**Your objective:**
Pull every line holding the string "beside" from the records below.

**Data provided:**

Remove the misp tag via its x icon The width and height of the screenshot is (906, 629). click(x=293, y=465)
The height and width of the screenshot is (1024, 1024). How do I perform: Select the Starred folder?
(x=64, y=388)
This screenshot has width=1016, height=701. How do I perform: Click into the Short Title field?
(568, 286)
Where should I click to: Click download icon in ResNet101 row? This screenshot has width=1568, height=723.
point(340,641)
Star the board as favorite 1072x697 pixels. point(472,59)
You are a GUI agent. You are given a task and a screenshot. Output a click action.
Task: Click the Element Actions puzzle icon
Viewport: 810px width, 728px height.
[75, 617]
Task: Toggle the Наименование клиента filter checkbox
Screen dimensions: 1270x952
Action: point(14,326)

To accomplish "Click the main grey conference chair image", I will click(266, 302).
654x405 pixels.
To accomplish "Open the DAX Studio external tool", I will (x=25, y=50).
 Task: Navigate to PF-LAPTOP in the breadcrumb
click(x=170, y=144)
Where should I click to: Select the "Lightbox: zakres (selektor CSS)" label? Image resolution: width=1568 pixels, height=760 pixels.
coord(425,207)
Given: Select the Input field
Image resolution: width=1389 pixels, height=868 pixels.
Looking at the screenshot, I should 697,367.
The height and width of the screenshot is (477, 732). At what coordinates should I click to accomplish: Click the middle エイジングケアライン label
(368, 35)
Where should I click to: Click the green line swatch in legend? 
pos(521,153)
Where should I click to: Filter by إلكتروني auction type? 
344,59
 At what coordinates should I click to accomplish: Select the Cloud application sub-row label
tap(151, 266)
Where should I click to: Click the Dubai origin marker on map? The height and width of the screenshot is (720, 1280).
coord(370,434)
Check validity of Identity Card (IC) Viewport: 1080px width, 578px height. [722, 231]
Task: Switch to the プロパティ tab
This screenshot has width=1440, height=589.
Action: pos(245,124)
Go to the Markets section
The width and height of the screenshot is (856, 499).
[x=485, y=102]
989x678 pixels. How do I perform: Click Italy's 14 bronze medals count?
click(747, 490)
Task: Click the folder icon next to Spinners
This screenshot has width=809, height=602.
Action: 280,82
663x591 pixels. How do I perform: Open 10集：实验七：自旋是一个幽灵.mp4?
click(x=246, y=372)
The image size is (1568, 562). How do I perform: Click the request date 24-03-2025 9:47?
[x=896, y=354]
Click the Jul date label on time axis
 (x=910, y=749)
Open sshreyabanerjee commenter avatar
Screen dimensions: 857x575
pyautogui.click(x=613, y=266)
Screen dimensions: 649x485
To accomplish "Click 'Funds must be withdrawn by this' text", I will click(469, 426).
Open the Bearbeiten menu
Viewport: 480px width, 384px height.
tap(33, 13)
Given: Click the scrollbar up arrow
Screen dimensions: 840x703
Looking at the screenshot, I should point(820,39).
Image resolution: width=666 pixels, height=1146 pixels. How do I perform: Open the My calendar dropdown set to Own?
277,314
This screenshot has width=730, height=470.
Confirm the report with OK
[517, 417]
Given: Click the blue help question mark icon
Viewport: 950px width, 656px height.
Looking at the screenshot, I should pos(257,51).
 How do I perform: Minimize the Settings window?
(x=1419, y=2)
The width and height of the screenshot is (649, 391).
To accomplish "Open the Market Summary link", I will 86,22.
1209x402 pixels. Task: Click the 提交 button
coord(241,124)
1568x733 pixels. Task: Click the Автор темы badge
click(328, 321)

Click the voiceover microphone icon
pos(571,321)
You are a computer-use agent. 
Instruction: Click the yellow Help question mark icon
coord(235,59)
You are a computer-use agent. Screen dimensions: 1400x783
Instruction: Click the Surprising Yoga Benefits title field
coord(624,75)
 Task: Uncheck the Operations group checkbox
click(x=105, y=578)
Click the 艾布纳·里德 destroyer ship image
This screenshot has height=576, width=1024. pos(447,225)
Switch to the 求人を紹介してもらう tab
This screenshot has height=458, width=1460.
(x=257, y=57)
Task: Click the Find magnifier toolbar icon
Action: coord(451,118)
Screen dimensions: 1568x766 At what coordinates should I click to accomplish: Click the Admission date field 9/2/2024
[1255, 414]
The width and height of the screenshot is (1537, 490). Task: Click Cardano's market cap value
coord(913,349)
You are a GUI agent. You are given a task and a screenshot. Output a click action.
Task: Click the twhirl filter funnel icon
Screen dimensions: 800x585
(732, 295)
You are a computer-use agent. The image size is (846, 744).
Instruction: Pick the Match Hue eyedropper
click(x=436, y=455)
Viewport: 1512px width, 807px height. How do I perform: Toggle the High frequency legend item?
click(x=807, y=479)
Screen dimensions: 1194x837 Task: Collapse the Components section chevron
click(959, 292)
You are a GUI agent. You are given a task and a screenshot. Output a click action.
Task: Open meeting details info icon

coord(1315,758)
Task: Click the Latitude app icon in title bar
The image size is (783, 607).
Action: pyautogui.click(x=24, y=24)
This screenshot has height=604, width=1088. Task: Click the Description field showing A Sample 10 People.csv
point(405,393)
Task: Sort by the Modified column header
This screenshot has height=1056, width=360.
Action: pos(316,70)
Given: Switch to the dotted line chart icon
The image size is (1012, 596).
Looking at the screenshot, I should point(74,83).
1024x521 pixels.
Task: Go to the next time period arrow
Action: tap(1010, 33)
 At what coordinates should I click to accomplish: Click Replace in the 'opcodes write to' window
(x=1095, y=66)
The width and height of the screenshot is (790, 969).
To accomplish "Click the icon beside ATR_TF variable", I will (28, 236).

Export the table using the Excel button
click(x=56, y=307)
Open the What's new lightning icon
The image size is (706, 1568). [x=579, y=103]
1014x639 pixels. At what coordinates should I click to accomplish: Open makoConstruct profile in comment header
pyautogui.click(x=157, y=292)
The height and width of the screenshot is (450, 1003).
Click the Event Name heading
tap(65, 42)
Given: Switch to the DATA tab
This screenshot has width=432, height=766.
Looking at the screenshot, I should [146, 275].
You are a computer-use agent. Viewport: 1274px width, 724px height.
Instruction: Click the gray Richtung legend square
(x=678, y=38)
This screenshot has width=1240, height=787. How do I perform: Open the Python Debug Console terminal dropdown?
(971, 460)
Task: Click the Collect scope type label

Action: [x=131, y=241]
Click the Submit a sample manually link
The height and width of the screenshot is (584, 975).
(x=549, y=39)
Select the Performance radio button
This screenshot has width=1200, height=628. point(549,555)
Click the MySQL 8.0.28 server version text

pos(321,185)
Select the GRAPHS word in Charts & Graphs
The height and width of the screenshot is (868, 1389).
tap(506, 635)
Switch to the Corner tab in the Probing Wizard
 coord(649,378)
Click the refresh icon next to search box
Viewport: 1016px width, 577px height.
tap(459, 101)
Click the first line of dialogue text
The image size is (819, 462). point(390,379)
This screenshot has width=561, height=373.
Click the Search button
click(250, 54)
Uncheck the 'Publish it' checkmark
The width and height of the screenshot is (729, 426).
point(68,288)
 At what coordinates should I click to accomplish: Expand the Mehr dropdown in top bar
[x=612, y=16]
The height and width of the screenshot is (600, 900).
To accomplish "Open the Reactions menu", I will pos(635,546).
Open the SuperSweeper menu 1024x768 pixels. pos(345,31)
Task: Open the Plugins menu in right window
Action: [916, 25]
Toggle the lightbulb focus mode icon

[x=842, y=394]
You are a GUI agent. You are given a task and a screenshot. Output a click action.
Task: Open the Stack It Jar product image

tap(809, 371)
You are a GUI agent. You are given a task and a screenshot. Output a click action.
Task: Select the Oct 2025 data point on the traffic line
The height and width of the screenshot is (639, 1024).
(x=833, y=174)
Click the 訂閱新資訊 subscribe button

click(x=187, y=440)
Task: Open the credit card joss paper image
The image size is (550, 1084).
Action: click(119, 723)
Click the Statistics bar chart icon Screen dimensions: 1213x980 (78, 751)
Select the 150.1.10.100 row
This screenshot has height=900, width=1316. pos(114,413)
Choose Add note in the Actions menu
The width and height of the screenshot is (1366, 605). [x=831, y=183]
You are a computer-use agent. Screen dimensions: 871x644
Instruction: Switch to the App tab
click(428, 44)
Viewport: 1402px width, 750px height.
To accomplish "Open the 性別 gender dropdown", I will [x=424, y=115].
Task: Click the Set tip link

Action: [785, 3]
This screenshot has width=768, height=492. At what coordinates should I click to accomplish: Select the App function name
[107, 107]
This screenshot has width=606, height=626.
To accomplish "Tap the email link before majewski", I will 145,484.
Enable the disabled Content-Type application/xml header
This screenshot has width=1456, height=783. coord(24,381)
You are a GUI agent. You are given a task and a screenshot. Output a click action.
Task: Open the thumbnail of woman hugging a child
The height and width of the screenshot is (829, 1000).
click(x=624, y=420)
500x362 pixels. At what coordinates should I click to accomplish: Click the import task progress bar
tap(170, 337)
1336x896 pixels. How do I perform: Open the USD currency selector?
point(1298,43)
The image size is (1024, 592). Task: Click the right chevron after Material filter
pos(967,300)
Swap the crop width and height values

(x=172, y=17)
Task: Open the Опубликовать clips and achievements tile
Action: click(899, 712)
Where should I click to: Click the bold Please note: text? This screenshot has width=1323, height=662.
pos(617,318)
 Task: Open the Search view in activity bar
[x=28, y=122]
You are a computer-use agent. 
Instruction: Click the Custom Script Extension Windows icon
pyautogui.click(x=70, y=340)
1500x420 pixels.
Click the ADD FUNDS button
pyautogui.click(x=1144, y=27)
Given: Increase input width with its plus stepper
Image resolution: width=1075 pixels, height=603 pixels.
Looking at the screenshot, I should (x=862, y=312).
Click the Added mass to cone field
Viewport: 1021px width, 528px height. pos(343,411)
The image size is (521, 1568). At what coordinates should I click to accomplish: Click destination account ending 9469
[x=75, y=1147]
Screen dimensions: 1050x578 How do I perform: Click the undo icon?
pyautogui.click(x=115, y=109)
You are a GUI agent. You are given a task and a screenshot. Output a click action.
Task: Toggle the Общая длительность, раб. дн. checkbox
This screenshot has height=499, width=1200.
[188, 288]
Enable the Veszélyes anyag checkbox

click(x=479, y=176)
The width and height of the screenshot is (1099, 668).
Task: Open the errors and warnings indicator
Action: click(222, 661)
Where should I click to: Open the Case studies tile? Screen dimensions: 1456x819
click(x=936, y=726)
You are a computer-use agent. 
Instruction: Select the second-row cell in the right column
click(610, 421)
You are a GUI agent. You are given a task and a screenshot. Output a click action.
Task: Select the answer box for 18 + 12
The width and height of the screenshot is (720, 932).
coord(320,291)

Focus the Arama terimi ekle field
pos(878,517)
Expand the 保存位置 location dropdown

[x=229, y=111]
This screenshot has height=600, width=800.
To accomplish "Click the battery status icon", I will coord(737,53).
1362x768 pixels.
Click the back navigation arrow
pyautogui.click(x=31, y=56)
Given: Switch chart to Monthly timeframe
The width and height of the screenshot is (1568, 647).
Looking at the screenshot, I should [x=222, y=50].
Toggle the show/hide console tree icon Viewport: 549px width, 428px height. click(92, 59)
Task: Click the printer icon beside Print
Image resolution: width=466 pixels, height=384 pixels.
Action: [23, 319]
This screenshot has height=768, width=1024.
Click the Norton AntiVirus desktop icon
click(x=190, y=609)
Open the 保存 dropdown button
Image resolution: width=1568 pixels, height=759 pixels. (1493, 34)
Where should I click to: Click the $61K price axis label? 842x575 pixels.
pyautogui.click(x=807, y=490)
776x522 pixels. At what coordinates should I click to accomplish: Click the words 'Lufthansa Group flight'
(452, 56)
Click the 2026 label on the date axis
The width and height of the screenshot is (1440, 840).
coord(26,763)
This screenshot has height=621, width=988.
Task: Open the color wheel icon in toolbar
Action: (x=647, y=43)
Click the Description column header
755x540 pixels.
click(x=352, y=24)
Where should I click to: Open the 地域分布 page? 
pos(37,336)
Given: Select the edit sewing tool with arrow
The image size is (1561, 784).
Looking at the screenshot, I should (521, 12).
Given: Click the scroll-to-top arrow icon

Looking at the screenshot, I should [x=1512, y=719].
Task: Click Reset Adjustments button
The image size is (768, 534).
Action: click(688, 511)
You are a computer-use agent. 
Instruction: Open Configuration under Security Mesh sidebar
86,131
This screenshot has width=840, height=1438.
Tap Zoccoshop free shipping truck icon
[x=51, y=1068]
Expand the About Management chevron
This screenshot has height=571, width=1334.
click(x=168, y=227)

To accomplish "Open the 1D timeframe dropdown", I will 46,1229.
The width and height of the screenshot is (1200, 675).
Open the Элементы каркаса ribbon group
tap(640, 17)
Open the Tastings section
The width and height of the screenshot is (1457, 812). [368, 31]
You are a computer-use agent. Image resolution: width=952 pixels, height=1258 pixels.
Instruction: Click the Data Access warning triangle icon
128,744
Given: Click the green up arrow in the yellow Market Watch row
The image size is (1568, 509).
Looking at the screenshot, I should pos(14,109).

**Result:**
To accomplish "Click the icon beside ATR_TF variable", I will (28, 236).
Task: Click the printer icon beside Print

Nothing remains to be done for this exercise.